National Security Agency documents leaked to German news magazine, Der Spiegel, describe an NSA program called DROPOUTJEEP, which gives the agency backdoor access to nearly everything on Apple’s iphone such as remote activation of the camera and microphone, SMS and contact list retrieval, voicemail, geolocation and cell tower location (with SMS and GPRS functionality).
On Monday, the day after the documents were leaked by Der Spiegel, independent journalist and security expert, Jacob Appelbaum, told a hacker conference in Germany that the NSA could turn iPhones into eavesdropping tools and use radar waves to collect information from computers, even when offline.
He assured conference goers that his revelations “are even worse than your worst nightmares.” Appelbaum’s slides appear to have come from an official NSA presentation. One slide described a piece of equipment called NIGHTSTAND, which can tamper with wireless Internet connections from up to 8 miles (13 kilometers) away.
Another official document called QUANTUMTHEORY claims that every attempt by the NSA at iOS access is successful, which led Appelbaum to question whether Apple assisted the NSA with installing the implants.
DROPOUTJEEP involves a software implant designed specifically for the iphone. The implant is currently being installed at close-distances using a variety of methods but the NSA is pursuing remote access capability as well.

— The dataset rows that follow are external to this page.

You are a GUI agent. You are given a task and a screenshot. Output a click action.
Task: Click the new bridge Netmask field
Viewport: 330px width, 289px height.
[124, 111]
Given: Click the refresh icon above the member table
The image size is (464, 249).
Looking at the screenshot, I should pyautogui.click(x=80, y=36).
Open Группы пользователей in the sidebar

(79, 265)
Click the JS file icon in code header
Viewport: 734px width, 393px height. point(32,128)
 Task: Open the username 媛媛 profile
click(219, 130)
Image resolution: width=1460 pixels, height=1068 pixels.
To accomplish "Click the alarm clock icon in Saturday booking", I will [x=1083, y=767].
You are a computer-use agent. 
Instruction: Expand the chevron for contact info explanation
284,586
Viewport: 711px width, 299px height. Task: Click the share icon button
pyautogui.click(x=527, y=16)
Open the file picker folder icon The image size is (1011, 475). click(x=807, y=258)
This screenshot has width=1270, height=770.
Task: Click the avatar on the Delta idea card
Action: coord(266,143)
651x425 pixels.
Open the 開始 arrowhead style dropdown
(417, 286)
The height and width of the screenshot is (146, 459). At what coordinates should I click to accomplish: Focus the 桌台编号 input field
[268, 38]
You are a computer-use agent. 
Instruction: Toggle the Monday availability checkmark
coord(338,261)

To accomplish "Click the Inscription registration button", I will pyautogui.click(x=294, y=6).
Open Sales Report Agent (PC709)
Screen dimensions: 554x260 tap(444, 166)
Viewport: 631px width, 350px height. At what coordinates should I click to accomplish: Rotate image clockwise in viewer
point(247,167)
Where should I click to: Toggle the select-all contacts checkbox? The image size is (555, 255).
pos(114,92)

Yesterday Apple denied having any knowledge of the iphone spyware: “Whenever we hear about attempts to undermine Apple’s industry-leading security, we thoroughly investigate and take appropriate steps to protect our customers. We will continue to use our resources to stay ahead of malicious hackers and defend our customers from security attacks, regardless of who’s behind them,” the company said in a statement to AllThingsD.
An NSA spokeswoman, Vanee Vines, told the AP that she wasn’t aware of Appelbaum’s presentation and wouldn’t comment on “alleged foreign intelligence activities.”
“As we’ve said before, NSA’s focus is on targeting the communications of valid foreign intelligence targets — not on collecting and exploiting a class of communications or services that would sweep up communications that are not of bona fide foreign intelligence interest to the U.S. government,” she said.
Neither Appelbaum nor Der Spiegel has verified if Edward Snowden is behind the latest leaks.